Texas-Style Brisket??
It is with enormous hesitation that I throw out the idea that this Oven Baked Beef Brisket is Texas-Style brisket. I know that real barbecue brisket is slow cooked in a smoker with low heat….and I know the thought of making Texas brisket in an oven is sacrilegious in some parts of the country and particularly in Texas….but because I don’t live in Texas and I don’t have a smoker, this is where I’ve landed.
Jewish vs. Texas Brisket
I grew up understanding Jewish-style brisket, which is usually cooked in an oven, low and slow, and with a different assort of Mediterranean-ish seasonings and ingredients. There are as many versions of Jewish brisket as there are barbecue brisket, and if want to incite a very heated conversation you might bring up the subject of brisket while there are Texans and Jews in one room. But I wouldn’t advise it.
And I have a non-Jewish Texan friend, Mandy, who grew up in a rural area of Texas who is married to a Jewish guy from D.C. and oh boy do the mothers and grandmothers of these two fine people have a thing or two to say about brisket.

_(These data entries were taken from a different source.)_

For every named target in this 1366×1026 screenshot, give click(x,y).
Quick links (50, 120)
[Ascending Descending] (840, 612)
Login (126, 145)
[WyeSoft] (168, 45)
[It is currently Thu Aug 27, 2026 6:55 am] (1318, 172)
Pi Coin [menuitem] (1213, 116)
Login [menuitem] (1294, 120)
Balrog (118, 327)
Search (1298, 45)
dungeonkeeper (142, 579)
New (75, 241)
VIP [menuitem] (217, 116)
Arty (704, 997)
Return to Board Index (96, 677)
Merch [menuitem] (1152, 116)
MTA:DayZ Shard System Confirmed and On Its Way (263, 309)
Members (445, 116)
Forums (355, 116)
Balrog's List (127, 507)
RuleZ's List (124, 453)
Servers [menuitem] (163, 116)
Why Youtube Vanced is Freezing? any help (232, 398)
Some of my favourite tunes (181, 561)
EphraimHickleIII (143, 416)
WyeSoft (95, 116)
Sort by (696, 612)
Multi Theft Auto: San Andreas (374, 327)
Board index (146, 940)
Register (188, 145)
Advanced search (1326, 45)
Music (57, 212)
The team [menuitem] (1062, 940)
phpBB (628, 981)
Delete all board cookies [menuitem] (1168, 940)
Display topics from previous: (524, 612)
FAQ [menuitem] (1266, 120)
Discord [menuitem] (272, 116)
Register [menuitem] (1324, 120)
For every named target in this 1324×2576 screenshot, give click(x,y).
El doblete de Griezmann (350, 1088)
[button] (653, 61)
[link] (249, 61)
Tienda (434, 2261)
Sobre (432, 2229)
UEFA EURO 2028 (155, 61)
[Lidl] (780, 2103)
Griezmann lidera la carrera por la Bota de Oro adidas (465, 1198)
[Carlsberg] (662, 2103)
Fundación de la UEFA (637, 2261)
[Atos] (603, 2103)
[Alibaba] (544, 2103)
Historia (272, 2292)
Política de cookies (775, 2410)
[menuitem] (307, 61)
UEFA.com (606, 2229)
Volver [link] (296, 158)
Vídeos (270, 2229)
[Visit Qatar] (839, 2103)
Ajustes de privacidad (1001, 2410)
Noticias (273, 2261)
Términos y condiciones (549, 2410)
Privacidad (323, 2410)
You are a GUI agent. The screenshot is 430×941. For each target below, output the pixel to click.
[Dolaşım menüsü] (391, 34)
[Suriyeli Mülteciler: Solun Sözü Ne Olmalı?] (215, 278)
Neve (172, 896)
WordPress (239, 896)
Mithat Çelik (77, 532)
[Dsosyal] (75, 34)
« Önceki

Many Texans, I gather, cook their brisket without much seasoning at all, letting the low and slow smoking and cooking create the magic. Often there is a mop or a sauce of some sort. I pawed through a variety of recipes borrowing a thought here, and a thought there, and came up with this mushed together recipe, drawing from a bunch of rubs and sauce ideas. And then I added the oven, because an oven-baked brisket was the goal.
The result? A very happy family and a thumbs up from Mandy, who advised on my mash-up of a recipe, and approved of the result (with the caveat that it’s not REALLY authentic Texas brisket, which I am well aware of). Also worth noting – there are certainly Texan Jews, or Jewish Texans, and they are very fortunate in the brisket department.